PROVIDED TEXT:
╭──
Patients 'unlikely to notice any difference' after Bedford and L&D Hospital merger

Patients are unlikely to have noticed any difference in their treatment following the merger of two Bedfordshire hospitals, a meeting heard.
Luton & Dunstable HospitalLuton & Dunstable Hospital
Luton & Dunstable Hospital

Bedford Hospital and the Luton and Dunstable officially joined forces on April 1 when attention was focused on tackling the pandemic.

Funding of almost £100m to redevelop the Luton and Dunstable site proved the catalyst for the merger into the Bedfordshire Hospitals NHS Foundation Trust.

“The aim of the merger was to bring out the best in both hospitals,” the trust’s deputy chief executive Cathy Jones told Luton Borough Council’s scrutiny health and social care review group.

“There has been a strong emphasis in maintaining the local brand of Luton and Dunstable University Hospital,” she said.

“We’ve built on the positive learning of dealing with Covid-19 while completing the merger.

“It allowed us to focus on what was important for both hospitals, and gave it a unity of purpose with the immediate presentation of patients with the virus.

“It also had an unintended impact around very quickly rolling out technology, bringing teams together remotely.

“We realise the benefits of merger for our teams and in releasing time back into front line patient care, which is a very important outcome for us.”

New clinical and operational management structures are in place across the two sites to ensure “high quality services continue to be delivered”, she added.
╰──
TASKS TO PERFORM:
(1) From the hospital merger article, set down the passage from "Patients are unlikely" up to and including "tackling the pandemic.".
(2) Answer these questions using the hospital merger article:
(a) On what date did Bedford Hospital and the Luton and Dunstable officially join forces?
(b) What is the name of the trust formed by the merger?
(c) To which group was Cathy Jones speaking?
(3) Write what comes next in the hospital merger article, beginning after its final sentence.

RECORDS:
╭──
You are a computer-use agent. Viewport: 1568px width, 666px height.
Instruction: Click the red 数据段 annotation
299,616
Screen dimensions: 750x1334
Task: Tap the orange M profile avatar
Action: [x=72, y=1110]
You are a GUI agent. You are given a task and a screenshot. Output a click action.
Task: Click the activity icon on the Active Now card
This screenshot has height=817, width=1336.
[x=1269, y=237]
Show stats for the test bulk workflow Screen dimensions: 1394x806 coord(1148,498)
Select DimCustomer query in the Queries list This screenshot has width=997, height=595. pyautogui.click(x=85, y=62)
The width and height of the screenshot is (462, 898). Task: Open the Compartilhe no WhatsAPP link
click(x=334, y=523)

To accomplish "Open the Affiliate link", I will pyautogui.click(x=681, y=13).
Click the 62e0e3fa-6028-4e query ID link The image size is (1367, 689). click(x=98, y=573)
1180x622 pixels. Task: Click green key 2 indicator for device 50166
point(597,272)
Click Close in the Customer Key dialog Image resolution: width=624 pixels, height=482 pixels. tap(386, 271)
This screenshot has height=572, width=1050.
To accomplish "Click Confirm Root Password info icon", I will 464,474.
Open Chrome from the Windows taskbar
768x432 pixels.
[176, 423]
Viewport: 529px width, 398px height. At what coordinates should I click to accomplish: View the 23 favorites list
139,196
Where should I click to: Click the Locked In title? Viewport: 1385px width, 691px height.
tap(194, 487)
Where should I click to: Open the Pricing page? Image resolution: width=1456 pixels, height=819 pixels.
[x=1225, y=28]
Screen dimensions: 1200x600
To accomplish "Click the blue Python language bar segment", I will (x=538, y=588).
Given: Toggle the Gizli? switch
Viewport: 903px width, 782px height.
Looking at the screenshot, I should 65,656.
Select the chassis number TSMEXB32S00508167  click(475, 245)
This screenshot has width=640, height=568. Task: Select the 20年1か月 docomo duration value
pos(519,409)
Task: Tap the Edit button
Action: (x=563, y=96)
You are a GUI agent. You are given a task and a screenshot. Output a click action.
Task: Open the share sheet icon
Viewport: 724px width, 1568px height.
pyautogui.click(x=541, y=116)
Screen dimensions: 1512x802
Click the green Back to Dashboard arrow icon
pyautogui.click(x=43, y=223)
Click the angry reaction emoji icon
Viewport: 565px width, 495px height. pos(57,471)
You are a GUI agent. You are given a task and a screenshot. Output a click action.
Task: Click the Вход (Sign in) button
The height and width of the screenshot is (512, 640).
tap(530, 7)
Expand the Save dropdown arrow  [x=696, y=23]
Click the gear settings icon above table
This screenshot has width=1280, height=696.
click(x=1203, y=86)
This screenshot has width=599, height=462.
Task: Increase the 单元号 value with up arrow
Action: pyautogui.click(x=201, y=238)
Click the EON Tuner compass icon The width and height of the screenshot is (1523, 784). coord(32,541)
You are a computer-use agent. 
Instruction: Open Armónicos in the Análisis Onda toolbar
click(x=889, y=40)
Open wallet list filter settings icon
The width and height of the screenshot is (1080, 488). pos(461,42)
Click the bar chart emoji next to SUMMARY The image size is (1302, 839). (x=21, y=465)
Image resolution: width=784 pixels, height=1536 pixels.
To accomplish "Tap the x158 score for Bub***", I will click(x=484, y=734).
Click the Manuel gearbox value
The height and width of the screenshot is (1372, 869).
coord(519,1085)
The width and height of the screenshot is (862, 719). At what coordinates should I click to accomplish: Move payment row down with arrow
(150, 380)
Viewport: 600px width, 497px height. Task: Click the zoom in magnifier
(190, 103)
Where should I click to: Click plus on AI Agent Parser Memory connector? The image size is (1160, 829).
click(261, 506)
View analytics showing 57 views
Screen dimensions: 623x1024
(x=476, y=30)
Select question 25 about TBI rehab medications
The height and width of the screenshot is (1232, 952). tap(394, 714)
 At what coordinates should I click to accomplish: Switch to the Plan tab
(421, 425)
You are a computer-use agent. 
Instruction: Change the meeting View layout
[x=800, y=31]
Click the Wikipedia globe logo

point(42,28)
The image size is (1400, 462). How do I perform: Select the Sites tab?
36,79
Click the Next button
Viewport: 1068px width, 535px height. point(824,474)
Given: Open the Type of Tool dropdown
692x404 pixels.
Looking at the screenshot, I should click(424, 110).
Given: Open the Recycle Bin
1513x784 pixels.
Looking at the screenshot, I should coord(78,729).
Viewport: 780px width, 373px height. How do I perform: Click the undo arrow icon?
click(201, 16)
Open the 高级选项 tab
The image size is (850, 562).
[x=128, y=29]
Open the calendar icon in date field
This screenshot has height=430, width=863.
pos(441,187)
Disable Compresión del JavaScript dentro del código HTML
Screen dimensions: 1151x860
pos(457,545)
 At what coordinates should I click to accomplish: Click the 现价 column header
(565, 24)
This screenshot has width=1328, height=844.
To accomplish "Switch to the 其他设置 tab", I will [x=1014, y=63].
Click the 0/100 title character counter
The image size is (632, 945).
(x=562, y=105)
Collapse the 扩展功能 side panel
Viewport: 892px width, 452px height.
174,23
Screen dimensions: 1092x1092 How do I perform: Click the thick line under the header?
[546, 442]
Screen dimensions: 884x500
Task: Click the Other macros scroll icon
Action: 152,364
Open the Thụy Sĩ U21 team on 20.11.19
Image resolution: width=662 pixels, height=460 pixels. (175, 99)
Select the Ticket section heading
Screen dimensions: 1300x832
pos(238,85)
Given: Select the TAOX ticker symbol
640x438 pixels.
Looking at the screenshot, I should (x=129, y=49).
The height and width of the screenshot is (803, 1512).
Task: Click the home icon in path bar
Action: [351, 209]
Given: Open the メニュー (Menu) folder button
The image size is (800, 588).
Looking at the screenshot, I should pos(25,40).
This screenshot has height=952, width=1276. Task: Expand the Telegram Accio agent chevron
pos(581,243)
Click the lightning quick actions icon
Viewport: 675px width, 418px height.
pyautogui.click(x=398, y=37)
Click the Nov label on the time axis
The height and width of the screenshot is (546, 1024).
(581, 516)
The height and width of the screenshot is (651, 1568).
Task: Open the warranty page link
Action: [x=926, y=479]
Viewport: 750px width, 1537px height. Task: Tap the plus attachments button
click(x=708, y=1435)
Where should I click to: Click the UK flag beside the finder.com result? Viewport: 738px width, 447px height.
╰──
RESPONSES:
(1)
Patients are unlikely to have noticed any difference in their treatment following the merger of two Bedfordshire hospitals, a meeting heard.
Luton & Dunstable HospitalLuton & Dunstable Hospital
Luton & Dunstable Hospital

Bedford Hospital and the Luton and Dunstable officially joined forces on April 1 when attention was focused on tackling the pandemic.

(2)
(a) April 1
(b) The Bedfordshire Hospitals NHS Foundation Trust
(c) Luton Borough Council's scrutiny health and social care review group

(3)
“On the clinical integration programme, we were not going into this with a detailed written plan about how these services might come together across the two sites.

“We’ve very much left that for the clinical teams to agree and deliver.

“Work has understandably slowed on that, with clinical time being focused on dealing with the pandemic.

“Clinical leadership is absolutely at the heart of the merger.”

Conservative Icknield councillor Jeff Petts asked: “What impact is this having on patients and how are they feeling about it? Have you got any feedback?”

The deputy chief executive replied: “We’ve been very careful that our patients shouldn’t see any impact, certainly in these early days.

“We haven’t made any changes that should be visible to patients.

“I can’t say we’ve had feedback from patients, given that we couldn’t do the publicity planned around the merger date.”

Councillor Petts recalled the chief executive David Carter saying patients might attend the Luton and Dunstable Hospital and be transferred to Bedford for treatment.

She explained: “That’s not happening at the moment.

“We’ve said it’s really important we keep outpatient and high volume services, and diagnostics local to patients.

“As we gradually bring our clinical teams together to look at their strategy for the next five to ten years, we’ve asked that to be one of the guiding principles.

“It’s true we want to give the clinical teams the chance to identify if there would be benefit from shifting some elements of the service from one site to the other.

“We want the clinical teams to design and lead that change, as well as understand the benefits, and clearly we would go through the usual processes of scrutiny.”

Labour South councillor David Agbley, who chairs the review group, asked for an update in six months.